Friday, November 13, 2009

Free To Lose

Paul Krugman has an op-ed today in the New York Times in which he reverts to the form where the brilliant economist writes brilliant ideas so forcefully and with such clarity that anyone reading them who has more than, say, a grade school reading comprehension should react with the thought of, “Oh wow, we should really do that.”

They won’t of course. As with the health care issue, people will say, “Well, that may work for Europe, but we’re not Europe.”

Naturally those people will not have the slightest idea in what way we differ from Europe, or how those differences would prevent what Krugman suggests from working here. They will, however, be perfectly willing to have our unemployment remain above 10% indefinitely in order to prove exactly how “not Europe” we are. Just as they are willing to pay twice as much for health care in order to prove that single payer will not work here, by the simple expedient of not trying it.

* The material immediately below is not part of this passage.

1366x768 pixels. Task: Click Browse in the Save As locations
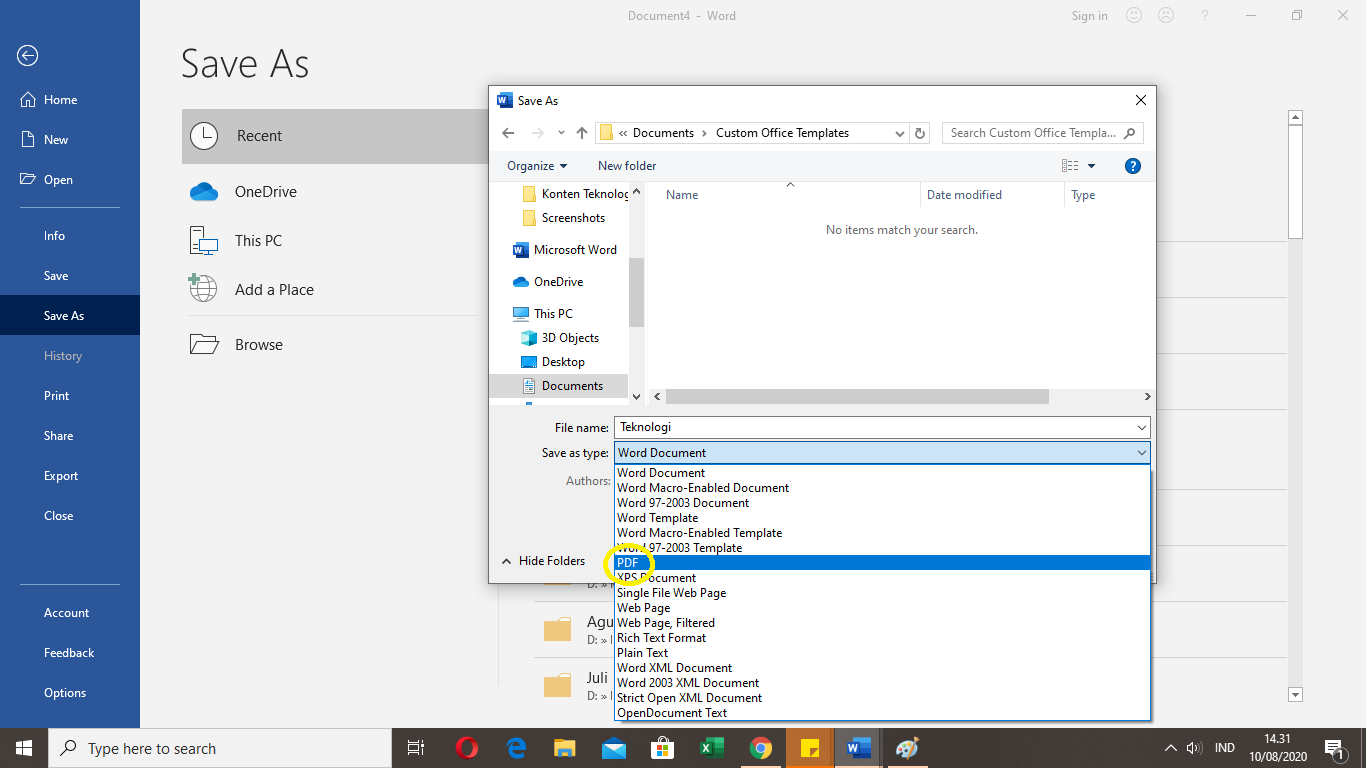[259, 345]
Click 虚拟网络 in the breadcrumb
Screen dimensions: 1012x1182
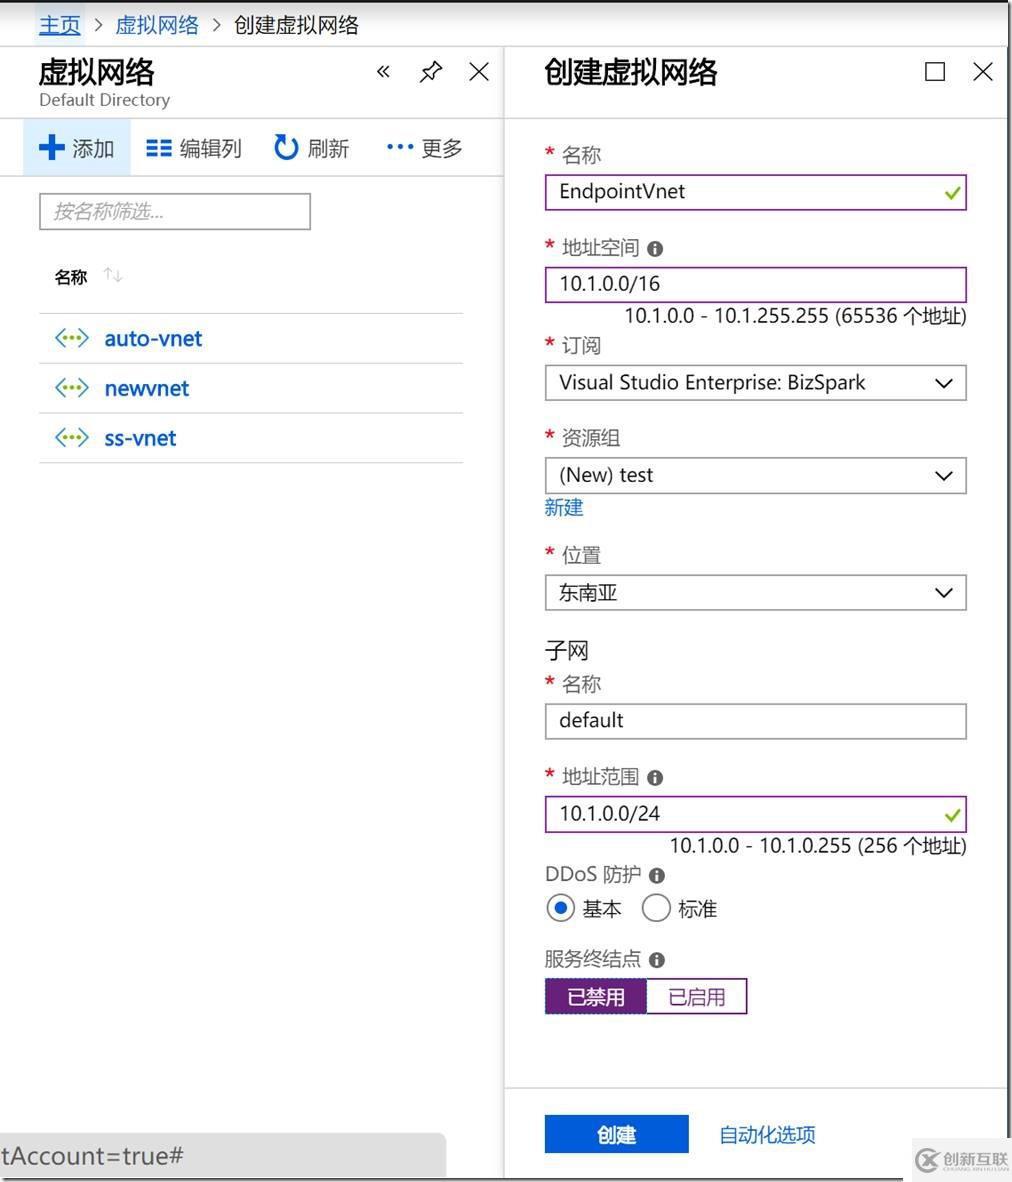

I actually like the WPA or CCC idea, and would even be willing for them to wear brown shirts just to watch Glenn Beck foam at the mouth. I am less inclined to favor “employment tax credits” for the simple reason that we have used those in the past and results have been very much less than a success. I have no reason to believe that we would do it any better now than we did then.

I am totally in agreement with Dr. Krugman on the basic point, though, and that is that indirect action is all too prone to be limited to the initial part of the program leaving the second part, the actual goal, unrealized. The idea of “trickle down economics" was to create wealth at the top of the heap and let it trickle down to the working class, and we know how well that worked out. Creating jobs by “growing the economy” is not working, and when something isn’t working the solution may or may not be to do something else, but it sure as hell isn’t to simply do more of what you’re doing.